After demonstrating successful implementation of its plan, the state will receive almost $13 million in additional funding, for a total of nearly $26 million
Under the U.S. Department of Energy's State Energy Program, states and territories have proposed statewide plans that prioritize energy savings, create or retain jobs, increase the use of renewable energy, and reduce greenhouse gas emissions. This program is part of the Obama Administration’s national strategy to support job growth, while making a historic down payment on clean energy and conservation.
“This funding will provide an important boost for state economies, help to put Americans back to work, and move us toward energy independence," said Secretary Chu. "It reflects our commitment to support innovative state and local strategies to promote energy efficiency and renewable energy while insisting that taxpayer dollars be spent responsibly."
In addition to Hawaii, the following states and territories are receiving 40 percent of their total State Energy Program (SEP) funding authorized under the American Recovery and Reinvestment Act today: Maine, Nebraska, New Mexico, the Northern Mariana Islands, and Texas.
With today's announcement, these states and territories will now have received 50 percent of their total Recovery Act SEP funding.
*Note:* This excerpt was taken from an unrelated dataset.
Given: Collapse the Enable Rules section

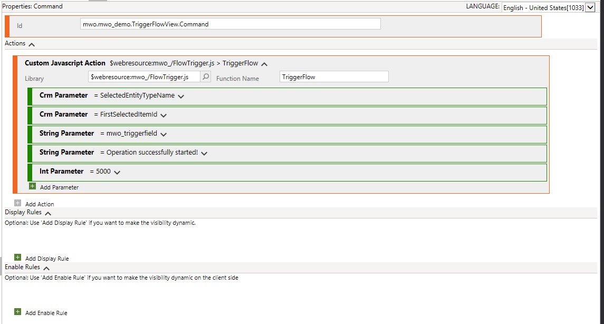Looking at the screenshot, I should point(46,268).
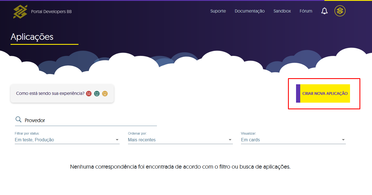Rate experience with the red sad face
The height and width of the screenshot is (195, 372).
click(x=89, y=94)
The initial 10 percent of total funding was previously available to states to support planning activities; the remaining 50 percent of funds will be released once states meet reporting, oversight, and accountability milestones required by the Recovery Act.
Activities eligible for State Energy Program funding include energy audits, building retrofits, education and training efforts, transportation programs to increase the use of alternative fuels and hybrid vehicles, and new financing mechanisms to promote energy efficiency and renewable energy investments.
The Recovery Act appropriated $3.1 billion to the State Energy Program (SEP) to help promote energy efficiency and clean energy deployment, as well as to support local economic recovery. States use these grants at the state and local level to create green jobs and address state energy priorities.
Transparency and accountability are important priorities for SEP and all Recovery Act projects. Throughout the program’s implementation, DOE will provide strong oversight at the local, state, and national level, while emphasizing with states the need to quickly award funds to help create new jobs and stimulate local economies.